[WORK TO BE COMPLETED]
Copy all lines below containing "چاوشی".

[Stored records]

Start of Block

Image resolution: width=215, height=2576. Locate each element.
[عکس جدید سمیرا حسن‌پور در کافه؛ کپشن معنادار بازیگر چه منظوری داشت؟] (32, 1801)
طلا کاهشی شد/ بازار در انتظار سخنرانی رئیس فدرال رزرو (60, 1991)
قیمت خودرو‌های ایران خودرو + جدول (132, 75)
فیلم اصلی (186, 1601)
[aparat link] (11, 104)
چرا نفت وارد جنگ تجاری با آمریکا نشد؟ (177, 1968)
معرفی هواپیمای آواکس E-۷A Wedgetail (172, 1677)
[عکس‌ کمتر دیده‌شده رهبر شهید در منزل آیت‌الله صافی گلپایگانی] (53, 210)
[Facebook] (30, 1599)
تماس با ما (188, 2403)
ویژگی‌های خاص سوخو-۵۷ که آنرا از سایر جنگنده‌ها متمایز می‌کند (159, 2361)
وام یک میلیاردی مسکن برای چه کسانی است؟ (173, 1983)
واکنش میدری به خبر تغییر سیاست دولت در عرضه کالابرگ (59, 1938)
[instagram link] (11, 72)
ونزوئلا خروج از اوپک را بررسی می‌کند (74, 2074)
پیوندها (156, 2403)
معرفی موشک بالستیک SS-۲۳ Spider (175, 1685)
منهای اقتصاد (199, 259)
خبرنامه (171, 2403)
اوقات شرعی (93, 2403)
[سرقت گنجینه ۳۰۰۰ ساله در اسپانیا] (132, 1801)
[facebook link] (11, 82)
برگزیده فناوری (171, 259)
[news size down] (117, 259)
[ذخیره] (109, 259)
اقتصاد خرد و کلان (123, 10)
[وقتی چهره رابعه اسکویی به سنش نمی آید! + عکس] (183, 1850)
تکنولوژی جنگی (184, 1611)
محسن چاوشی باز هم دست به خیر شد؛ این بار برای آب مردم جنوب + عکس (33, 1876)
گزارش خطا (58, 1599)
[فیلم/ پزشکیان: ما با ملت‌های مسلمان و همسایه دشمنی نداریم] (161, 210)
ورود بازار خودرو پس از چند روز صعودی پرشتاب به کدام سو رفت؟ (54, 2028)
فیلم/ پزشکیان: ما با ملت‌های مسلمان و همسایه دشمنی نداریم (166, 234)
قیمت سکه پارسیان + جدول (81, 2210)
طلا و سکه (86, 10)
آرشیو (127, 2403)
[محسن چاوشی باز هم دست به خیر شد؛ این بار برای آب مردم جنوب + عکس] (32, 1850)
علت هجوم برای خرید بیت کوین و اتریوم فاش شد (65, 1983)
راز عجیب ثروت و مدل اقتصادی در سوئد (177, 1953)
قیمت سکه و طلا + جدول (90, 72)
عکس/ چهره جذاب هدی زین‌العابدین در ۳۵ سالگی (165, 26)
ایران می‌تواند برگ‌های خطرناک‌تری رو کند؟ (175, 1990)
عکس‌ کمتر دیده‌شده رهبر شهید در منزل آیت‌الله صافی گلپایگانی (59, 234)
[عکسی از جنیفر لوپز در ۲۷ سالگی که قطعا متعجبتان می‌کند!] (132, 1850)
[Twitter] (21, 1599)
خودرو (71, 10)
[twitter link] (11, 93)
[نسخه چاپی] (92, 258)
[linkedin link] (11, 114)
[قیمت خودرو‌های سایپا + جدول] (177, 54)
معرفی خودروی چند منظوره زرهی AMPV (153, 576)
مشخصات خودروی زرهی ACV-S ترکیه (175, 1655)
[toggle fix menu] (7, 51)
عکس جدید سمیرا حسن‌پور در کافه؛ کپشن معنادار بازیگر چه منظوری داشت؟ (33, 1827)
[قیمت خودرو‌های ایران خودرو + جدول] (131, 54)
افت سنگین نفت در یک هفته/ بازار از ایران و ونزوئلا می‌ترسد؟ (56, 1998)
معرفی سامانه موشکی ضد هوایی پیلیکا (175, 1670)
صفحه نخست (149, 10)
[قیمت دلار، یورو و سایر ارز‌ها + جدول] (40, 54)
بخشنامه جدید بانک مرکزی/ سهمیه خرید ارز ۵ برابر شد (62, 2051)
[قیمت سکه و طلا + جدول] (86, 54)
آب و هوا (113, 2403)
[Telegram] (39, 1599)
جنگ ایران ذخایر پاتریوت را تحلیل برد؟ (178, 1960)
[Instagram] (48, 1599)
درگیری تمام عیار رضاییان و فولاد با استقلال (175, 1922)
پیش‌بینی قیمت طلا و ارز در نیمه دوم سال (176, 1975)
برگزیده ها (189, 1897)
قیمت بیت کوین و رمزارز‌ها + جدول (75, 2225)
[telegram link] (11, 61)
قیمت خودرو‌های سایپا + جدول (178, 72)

End of Block

[YOUR RESPONSE]
محسن چاوشی باز هم دست به خیر شد؛ این بار برای آب مردم جنوب + عکس (33, 1876)
[محسن چاوشی باز هم دست به خیر شد؛ این بار برای آب مردم جنوب + عکس] (32, 1850)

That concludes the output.